• Data to use:

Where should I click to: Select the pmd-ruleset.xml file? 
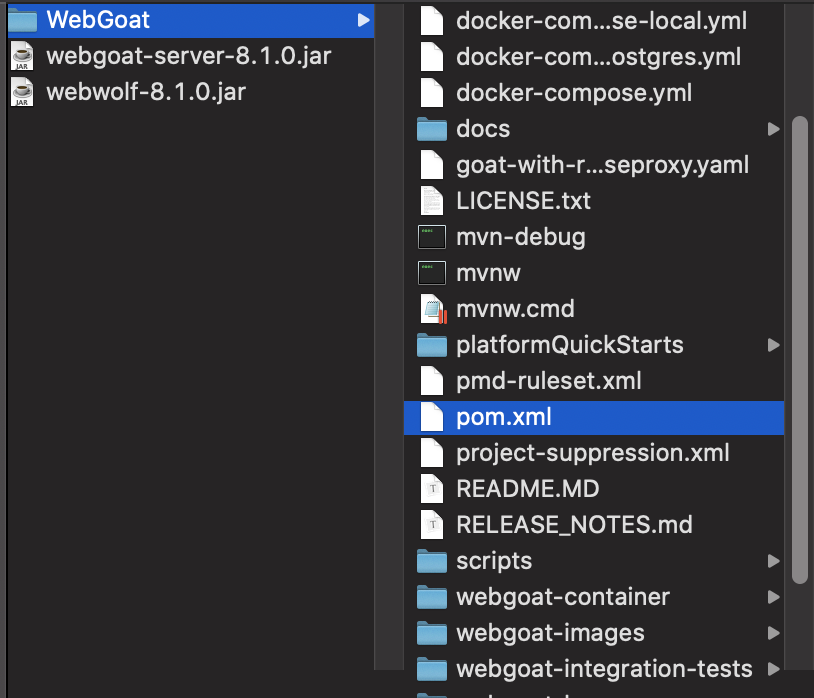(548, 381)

---

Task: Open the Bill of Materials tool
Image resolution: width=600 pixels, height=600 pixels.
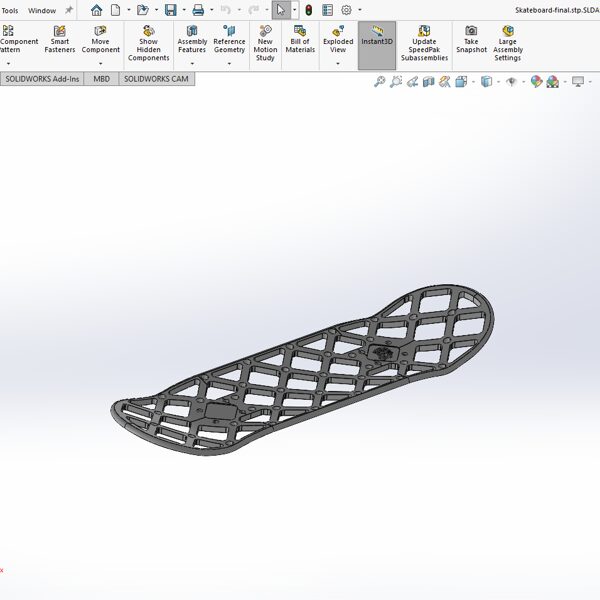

--

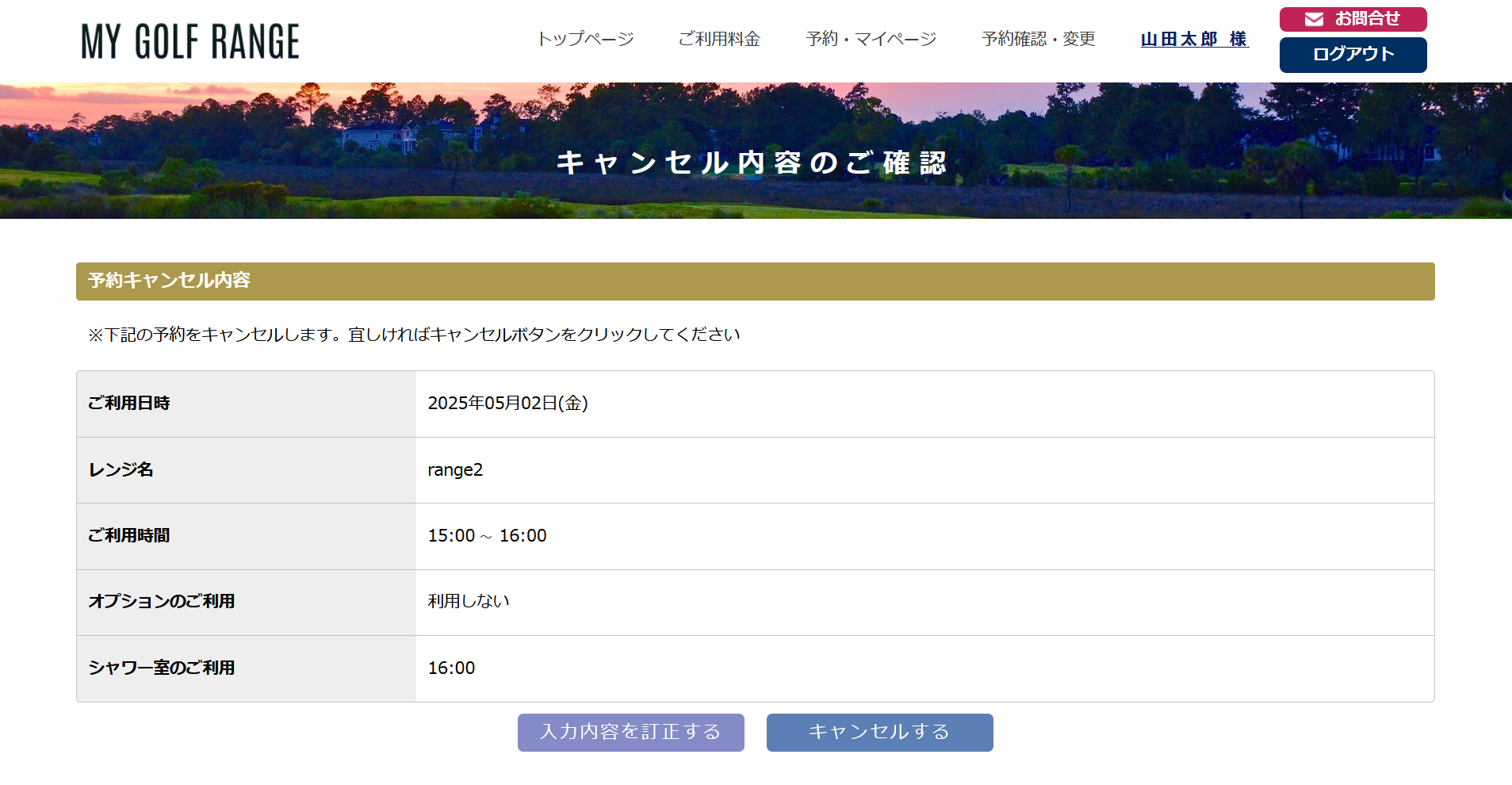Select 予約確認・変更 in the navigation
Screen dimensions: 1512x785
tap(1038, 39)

• Your objective: In the listing above, find the line with "Task: Open the Bill of Materials tool" and the line with "Image resolution: width=600"; output exactly those lines and all lines between them.

• The completed task:
Task: Open the Bill of Materials tool
Image resolution: width=600 pixels, height=600 pixels.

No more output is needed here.